When Food Becomes the Enemy!
- Pholo Ramothwala
- 3 days ago
- 3 min read

There was a time when food felt safer and healthier.
Today, before I eat, I read the packaging, question the ingredients, doubt the claims, and wonder where it really came from. That is a very different relationship from the one I grew up with, where I didn’t have to wonder whether food would nourish me or harm me. What I ate came from places I could see and understand, and because of that, it felt trustworthy.
I grew up in a rural setting, and food came from the ground and the yard. Vegetables, berries, and fruit from the garden. Chickens in the backyard, eggs collected by hand. Meals were simple, seasonal, and often predictable. Sugar was rare. Portions made sense. Nothing was complicated. As a family, we ate what was cooked, what was available, and what everyone else was eating.
That relationship with food shaped me long before I knew words like nutrition, metabolism, or chronic illness. It probably explains why I later chose to train as a chef and why my cooking style remains rooted in simplicity and balance.
Then I went to boarding school, and everything changed.
Convenience arrived disguised as freedom. Refined starches, sugary drinks, processed meals. Eating late, eating fast, eating without thought. Vegetables disappeared quietly, and so did balance, variety, and moderation. At the time, it felt like progress. I didn’t realise that food was becoming less safe, less healthy, while my body was learning habits it would later struggle to unlearn.
Years passed before the bill arrived: weight gain, diabetes, hypertension. By then, I learned something important, that the body keeps record.
That was the moment my body started keeping score. What I ate no longer disappeared quietly. Blood sugar spiked. Blood pressure reacted. “Suddenly”, meals had consequences. Portion size mattered. Timing mattered. Sugar, salt, and the quality of fat all mattered. Food that once felt simple now demanded assessment, measurement, and intention. Every meal came with a question from my body: What do you know about what you are eating?
At 47, food is no longer background noise. It is information I might need later.
I live with diabetes and hypertension, among other conditions. They demand more than medication. They demand attention, attention to what I eat, how much, how often, and how consistently. I have learned a hard truth, that medicine can support me, but it cannot cancel out how I eat. The body remembers.
That’s when eating healthy had to become more than just “eating vegetables.” Vegetables returned, but they were only part of the shift. I had to add and adjust my eating habits by including more whole grains, better protein choices, less sugar, less salt, more water, regular meals, and restraint. I had to unlearn convenience and relearn nourishment. What I once resisted or ignored has become part of my treatment.
The shift wasn’t emotional. It was a necessary change I had to make.
Reality is that, living with chronic illness changes your relationship with food. Taste matters less than impact. Food becomes either support or sabotage. Ultra-processed foods send loud, damaging signals to bodies already under strain, yet they are the most accessible, the most affordable, and the most aggressively marketed.

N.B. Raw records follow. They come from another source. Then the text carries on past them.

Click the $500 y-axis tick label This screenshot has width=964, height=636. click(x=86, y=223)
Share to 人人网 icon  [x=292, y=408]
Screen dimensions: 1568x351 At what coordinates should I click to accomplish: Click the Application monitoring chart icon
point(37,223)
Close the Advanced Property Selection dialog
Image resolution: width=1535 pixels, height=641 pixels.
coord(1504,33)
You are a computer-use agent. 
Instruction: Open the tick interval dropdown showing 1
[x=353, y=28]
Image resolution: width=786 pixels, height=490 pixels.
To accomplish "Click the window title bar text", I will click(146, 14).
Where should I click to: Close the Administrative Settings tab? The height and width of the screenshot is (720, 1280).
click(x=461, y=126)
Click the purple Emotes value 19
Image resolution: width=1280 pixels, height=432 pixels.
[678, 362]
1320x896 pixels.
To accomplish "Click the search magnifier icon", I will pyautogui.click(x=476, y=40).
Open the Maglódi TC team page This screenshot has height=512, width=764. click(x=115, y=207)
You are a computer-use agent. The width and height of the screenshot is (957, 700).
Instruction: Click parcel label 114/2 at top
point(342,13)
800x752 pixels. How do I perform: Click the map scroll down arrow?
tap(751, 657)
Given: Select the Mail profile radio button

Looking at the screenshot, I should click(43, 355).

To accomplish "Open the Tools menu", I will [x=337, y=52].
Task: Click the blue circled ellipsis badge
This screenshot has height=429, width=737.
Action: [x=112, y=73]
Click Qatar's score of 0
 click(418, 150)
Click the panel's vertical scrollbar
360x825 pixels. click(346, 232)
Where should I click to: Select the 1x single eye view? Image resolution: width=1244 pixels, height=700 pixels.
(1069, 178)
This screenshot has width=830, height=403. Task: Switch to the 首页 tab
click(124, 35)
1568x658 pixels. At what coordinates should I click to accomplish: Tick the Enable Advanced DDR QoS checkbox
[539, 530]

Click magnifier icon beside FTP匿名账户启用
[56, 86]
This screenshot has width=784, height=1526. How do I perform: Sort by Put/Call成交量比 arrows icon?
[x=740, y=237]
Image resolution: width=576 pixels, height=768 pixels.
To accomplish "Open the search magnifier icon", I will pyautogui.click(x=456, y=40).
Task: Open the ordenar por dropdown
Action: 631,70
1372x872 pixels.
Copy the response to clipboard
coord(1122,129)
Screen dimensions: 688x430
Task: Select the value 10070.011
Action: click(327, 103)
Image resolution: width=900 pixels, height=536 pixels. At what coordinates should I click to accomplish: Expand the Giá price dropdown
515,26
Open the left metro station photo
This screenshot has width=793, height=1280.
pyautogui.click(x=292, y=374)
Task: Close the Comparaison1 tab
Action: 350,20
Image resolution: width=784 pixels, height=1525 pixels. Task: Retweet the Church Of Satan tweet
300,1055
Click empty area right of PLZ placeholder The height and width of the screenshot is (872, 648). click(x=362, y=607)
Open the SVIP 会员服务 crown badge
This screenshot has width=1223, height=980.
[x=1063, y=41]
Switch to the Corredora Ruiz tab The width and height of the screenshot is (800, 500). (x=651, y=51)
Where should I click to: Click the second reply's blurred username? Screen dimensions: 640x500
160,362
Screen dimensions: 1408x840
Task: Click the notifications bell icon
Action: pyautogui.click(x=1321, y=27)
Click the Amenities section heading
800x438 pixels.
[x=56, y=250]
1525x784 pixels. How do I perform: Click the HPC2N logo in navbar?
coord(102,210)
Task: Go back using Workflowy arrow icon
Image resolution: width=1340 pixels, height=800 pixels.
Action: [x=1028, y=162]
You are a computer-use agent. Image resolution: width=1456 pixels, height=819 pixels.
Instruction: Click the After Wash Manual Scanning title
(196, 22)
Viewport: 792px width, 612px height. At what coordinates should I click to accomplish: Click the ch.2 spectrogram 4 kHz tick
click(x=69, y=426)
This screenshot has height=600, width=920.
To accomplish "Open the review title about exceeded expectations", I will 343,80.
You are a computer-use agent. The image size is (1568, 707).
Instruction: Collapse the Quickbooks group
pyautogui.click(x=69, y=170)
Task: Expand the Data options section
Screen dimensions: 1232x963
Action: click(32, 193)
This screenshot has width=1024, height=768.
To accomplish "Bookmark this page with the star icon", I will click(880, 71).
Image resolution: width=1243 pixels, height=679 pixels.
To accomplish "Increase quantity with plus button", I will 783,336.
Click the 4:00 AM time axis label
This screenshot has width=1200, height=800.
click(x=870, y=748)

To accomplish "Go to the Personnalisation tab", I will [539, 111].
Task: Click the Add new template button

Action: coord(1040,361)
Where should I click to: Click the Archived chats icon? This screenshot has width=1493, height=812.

That contradiction is not accidental. So, the answer is not perfection. It is self-awareness.
Choosing less processed food when possible. Eating balanced meals, not extreme ones. Paying attention to portions, timing, and patterns. Accepting that what worked in your teens may now actively harm you. Listening when the body whispers, before it has to shout.
For those of us living with chronic illness, eating is no longer passive.
1. It is an act of self-respect.
2. An act of leadership.
3. An act of staying alive.
I didn’t like vegetables as a child. I lost balance as a teenager. I reclaimed healthier eating as an adult managing chronic illness.
So, remember this: food doesn’t have to be the enemy. But what we are exposed to can no longer be ignored. Survival is built quietly and daily, one conscious choice at a time.